Stephen Curry and Klay Thompson will consistently get the better of Kyrie Irving and J.R. Smith, drawing the Cavs’ help defenders into increasingly uncomfortable rotations. Golden State requires its opponents to cover an unreasonable amount of on-court real estate. Shooters, cutters, and facilitators engage a defense on multiple levels simultaneously, and with consecutive games of trial and error I suspect the Warriors will work their way through the base patterns of Cleveland’s defense.

Matt Dollinger: Spurs over Cavaliers

​East finals: Cavaliers over Hawks

Sorry Chicago and Atlanta, Larry O'Brien isn't walking through that door—LeBron is instead. The biggest test for the Cavs will come in the second round, when they'll meet the Bulls in a marquee seven-game slugfest. Whichever team survives will likely follow-up with a triumph over Atlanta, which dominated the regular season but enters the playoffs with questions (experience and depth, mainly). The Bulls are a proven playoff team that finally has a clean bill of health, making them as dangerous as any East team. But the Cavaliers' second-half momentum will simply be too much for the Bulls or Hawks to stop in the playoffs. LeBron James and Cleveland's best is significantly better than anyone else's and the clicking Cavs have the players to match up adequately with either conference rival. LeBron's team has been the East representative the last four seasons—put me down for a fifth. 

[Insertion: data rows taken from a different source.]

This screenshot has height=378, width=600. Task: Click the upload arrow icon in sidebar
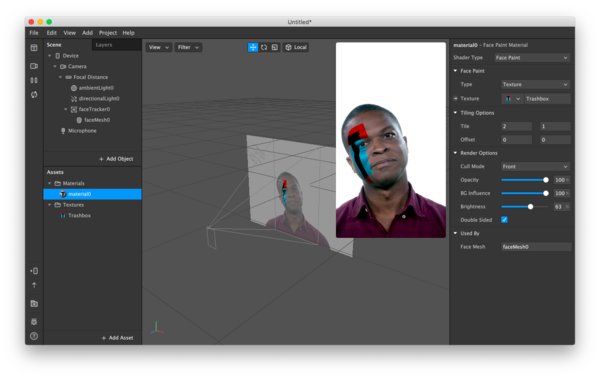[x=34, y=285]
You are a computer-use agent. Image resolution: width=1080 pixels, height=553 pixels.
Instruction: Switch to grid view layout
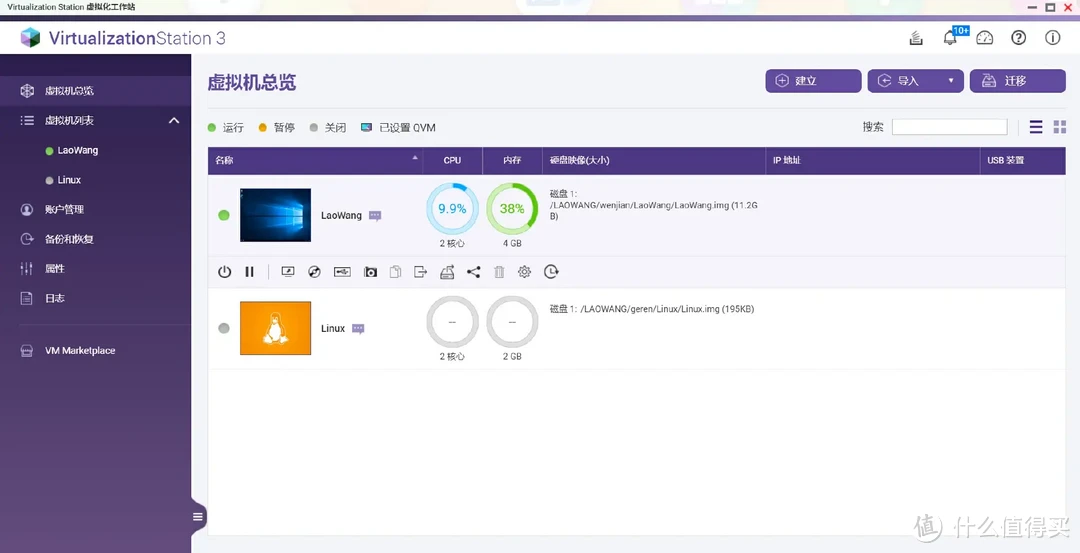tap(1060, 127)
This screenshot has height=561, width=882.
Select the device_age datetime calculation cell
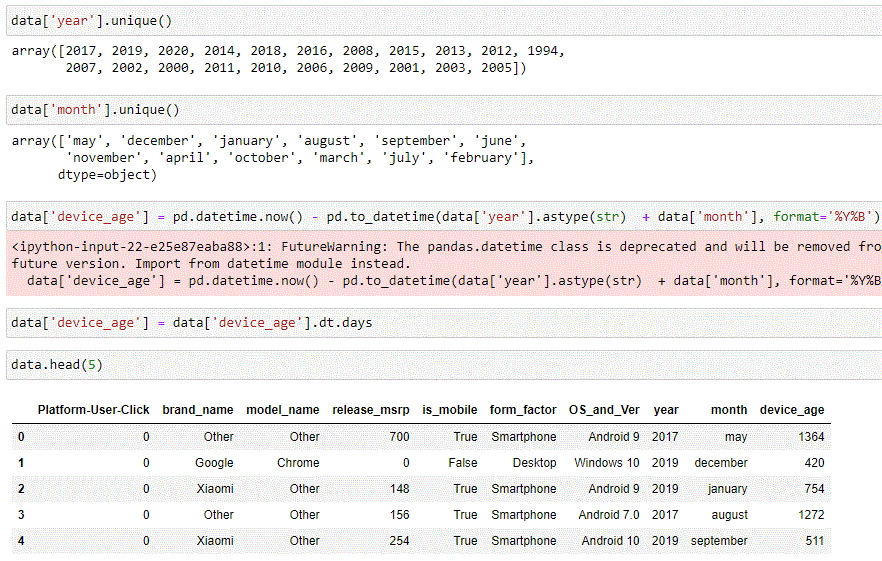[444, 217]
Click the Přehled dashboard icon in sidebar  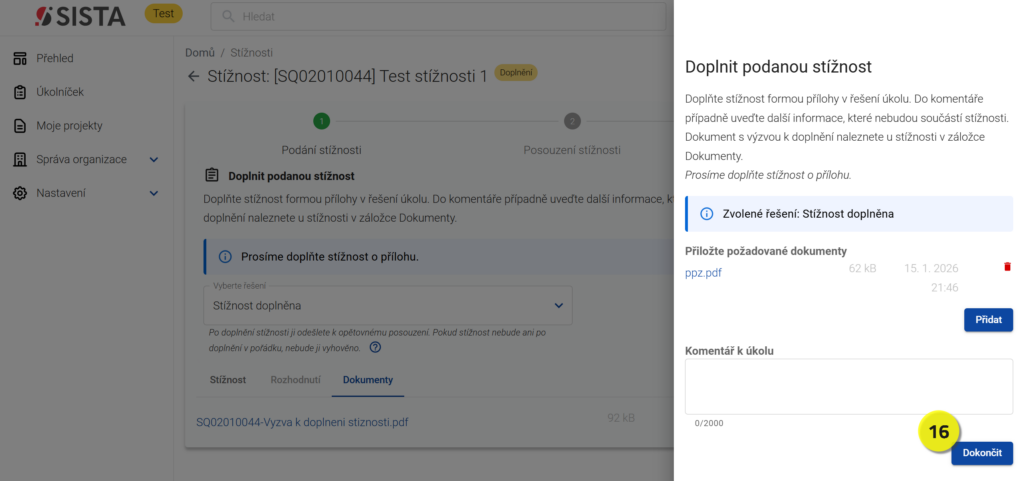[x=19, y=58]
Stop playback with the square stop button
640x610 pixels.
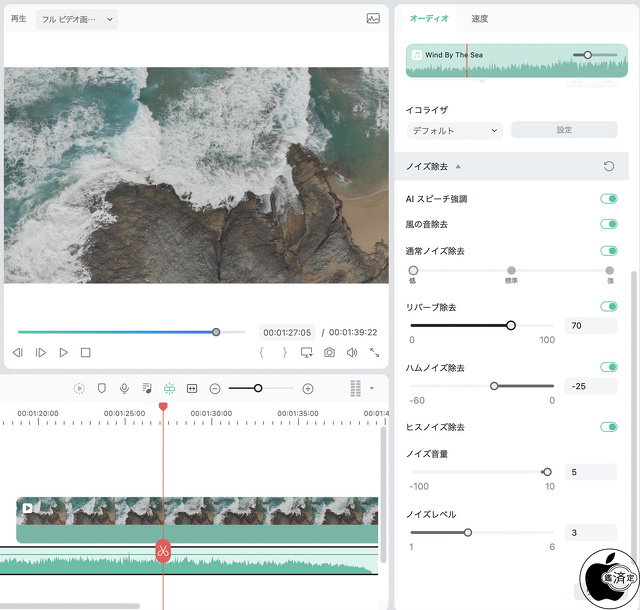click(x=86, y=353)
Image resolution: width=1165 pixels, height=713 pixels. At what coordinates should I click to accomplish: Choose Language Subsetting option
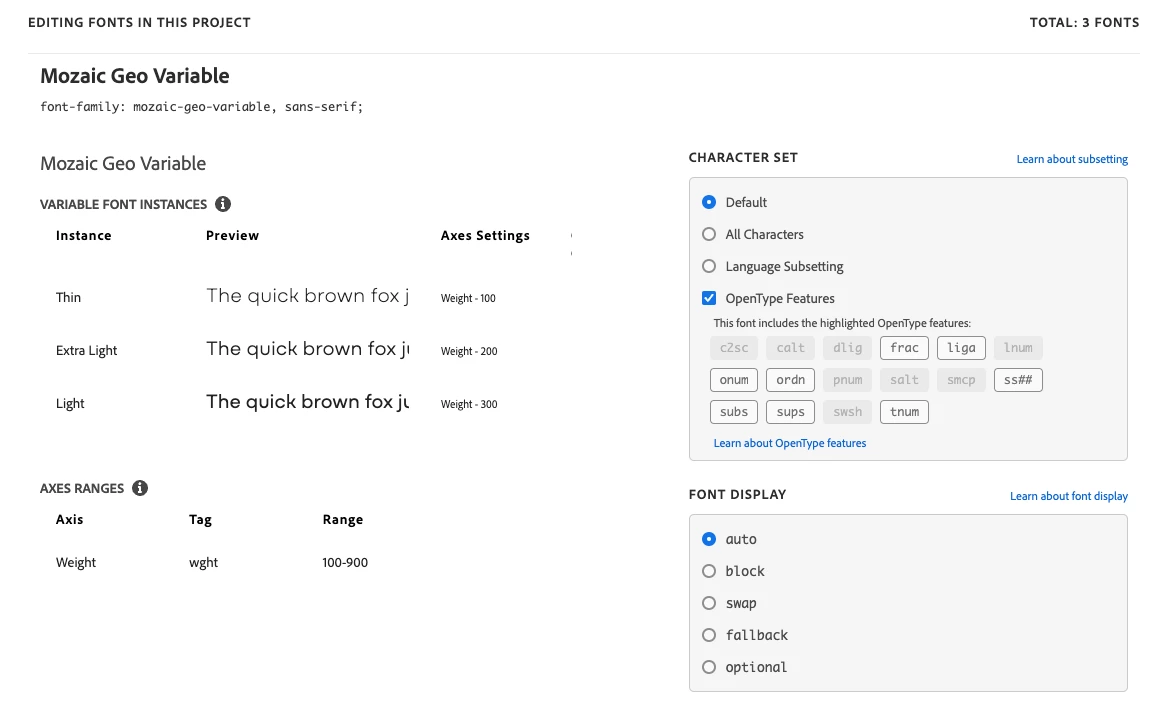[709, 266]
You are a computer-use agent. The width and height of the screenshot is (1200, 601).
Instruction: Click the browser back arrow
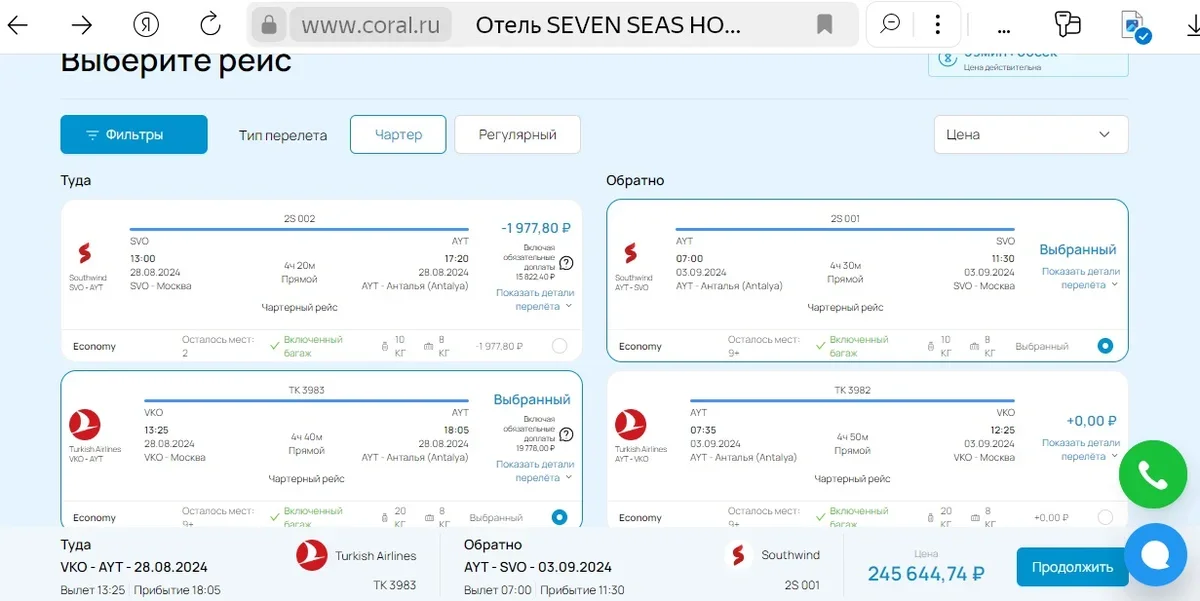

West finals: Spurs over Warriors

Please go seven, please go seven, please go seven...oh, sorry. A West finals matchup between San Antonio and Golden State would be a win for all basketball fans. The defending champions versus a historic front-runner that was the best all season? Yes, please. While it's tough to pick against a squad that's been as systematically dominant as the Warriors this year, history tells us the Spurs save their best basketball for the postseason. And if their recent 11-game winning streak tells us anything, it's that this team is just as good as last year's. No Spurs team has ever repeated in the Popovich Era, but this one has the best chance of any. With Kawhi Leonard achieving new levels of stardom and the Big Three still more than kicking, San Antonio is the team to beat.

Finals: Spurs in 6

The Spurs steamrolled the rest of the league in the playoffs last year and the table is set for them to plow through again. In the last 12 games of the regular season, San Antonio pulled off the holy trinity of dominance, ranking No. 1 in net rating (17.9), offensive efficiency (113.3) and defensive efficiency (95.4). That's like being the most popular, most athletic and best-looking kid in your school. It seems like every year we come up with reasons not to pick the Spurs—they're too old, LeBron's team is too good, the Warriors are too deep—but this year the evidence is simply too overwhelming. Popovich knows the regular season rhythms better than anyone. San Antonio is peaking at the right time of the year with its full roster at its disposal and the know-how to pick the rest of the league apart. I'm taking the defending champs.